Simesa 01:55, 30 December 2005 (UTC)
I am not sure which graph that vote is referring to; I voted with those editors to exclude the first revision. Are you sure you are representing the vote correctly? —James S. 03:28, 30 December 2005 (UTC)
You make my point - what says that an exponential or low-order polynomial fit is adequate? Intuitively, there's a maximum to the damage simply because there's a maximum to the number of storms.
Simesa 01:55, 30 December 2005 (UTC)
Are you familiar with the process of regresion? The equations chosen were selected because they had the least sum-of-squares error, as measured by adjusting by the number of parameters and adjusted degrees of freedom. Do you have any evidence that a more poorly-fitting model would be a better prediction? Your intuition may be misleading you. Average storm strength is a function of the average wind speed (laminar and turbulent kinetic energy) in the 3D field, which is proportional to atmospheric energy over temperature (localized molecular kinetic energy.) Do you believe that there is a maximum global average windspeed? If so, what do you beleve it is? Do you believe the current global average windspeed is anywhere near it? —James S. 03:28, 30 December 2005 (UTC)
Yes, I am highly familiar with regression, having had several years of college math beyond calculus plus engineering. But it isn't the tightness of fit to pre-2001 data that's the question (although a higher-order polynomial would be better), it's the plausibility of the extrapolation when limits may come into play. The originator of the Saffir-Simpson scale said:
"When you get up into winds in excess of 155 mph you have enough damage," Simpson said in a 1999 interview with the National Weather Log, a publication of the National Oceanic and Atmospheric Administration. "If that extreme wind sustains itself for as much as six seconds on a building it's going to cause rupturing damages that are serious no matter how well it's engineered. So I think that it's immaterial what will happen with winds stronger than 156 miles per hour. That's the reason why we didn't try to go any higher than that," Simpson said.
Simesa 09:30, 30 December 2005 (UTC)

Based on reports of $200 billion in 2005, the above graph based on the same data ending in 1998 predicts the 2005 results more accurately. It also has a wider confidence interval, addressing many of the objections to the other graphs. —James S. 20:48, 1 January 2006 (UTC)

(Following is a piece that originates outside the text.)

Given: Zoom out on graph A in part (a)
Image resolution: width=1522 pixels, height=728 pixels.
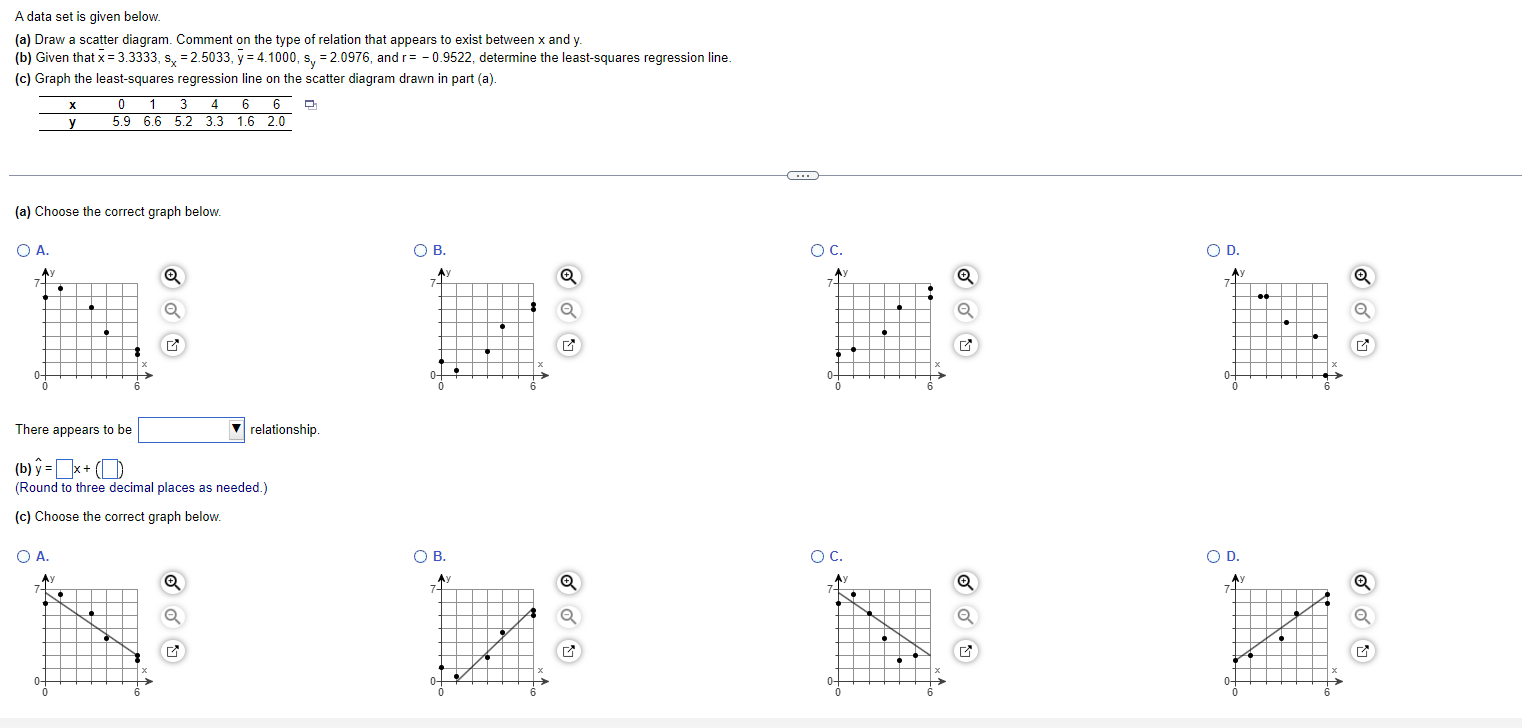Looking at the screenshot, I should (170, 311).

There still has to be physical significance behind the projections. Yes, 2005 fits because New Orleans was hit (and because it was uniquely low-lying) and the Gulf Coast was hit by both Katrina and Rita. But you're predicting three times that much new damage every year by 2010? Thirteen times that every year by 2020? That would be around 90 city hits through 2020 - not only would we expect people to learn from these, but these cease to be independent (that is, we should expect cities to start being hit more than once), invalidating one of your assumptions. Simesa 08:58, 14 January 2006 (UTC)

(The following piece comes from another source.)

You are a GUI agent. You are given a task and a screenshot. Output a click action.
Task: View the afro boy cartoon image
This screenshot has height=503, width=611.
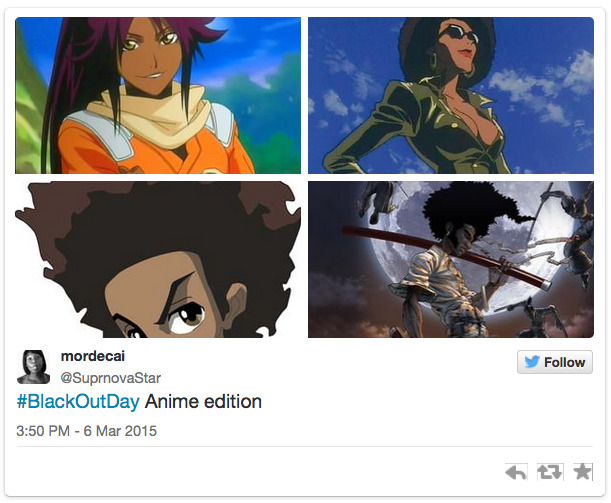[158, 259]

Proportion of extreme weather costs attributable to global warming

{{reqdiagram}}

Does anyone have any good sources on this? —James S. 08:28, 3 January 2006 (UTC)

I suggest browsing the IPCC report, and Roger Pielke's blog http://sciencepolicy.colorado.edu/prometheus/. There's lots of good stuff there that you won't like (I often don't). For example this: http://sciencepolicy.colorado.edu/prometheus/archives/disasters/000653exchange_in_todays_.html William M. Connolley 10:39, 3 January 2006 (UTC).
Great stuff! The citation by Evan Mills of this work and Choi & Fisher in Clim. Change 58, 149 (2003) seems to be the best quantifications. —James S. 22:43, 3 January 2006 (UTC)

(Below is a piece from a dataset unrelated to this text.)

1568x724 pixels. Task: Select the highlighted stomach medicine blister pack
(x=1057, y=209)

Reducing carbon dioxide emissions from a high to a low scenario would reduce the impact on losses and insurers’ capital requirements for extreme windstorms by 80%. Action to reduce society’s vulnerability to some inevitable impacts of climate change, for example through more resilient buildings and improved flood defences, could also result in considerable, but targeted, cost-savings.[4]

"[A] 1% increase in annual precipitation would enlarge catastrophe loss by as much as 2.8%." -- Choi, O. and A. Fisher, "The Impacts of Socioeconomic Development and Climate Change on Severe Weather Catastrophe Losses: Mid-Atlantic Region (MAR) and the U.S." Clim. Change 58, 149 (2003.) —James S. 20:01, 7 January 2006 (UTC)

Thats all very well, but it says *would* not *has*; nor does it predict such an increase. William M. Connolley 20:35, 7 January 2006 (UTC).
What? That is their derivation from historical data. Have you read the article? —James S. 20:41, 7 January 2006 (UTC)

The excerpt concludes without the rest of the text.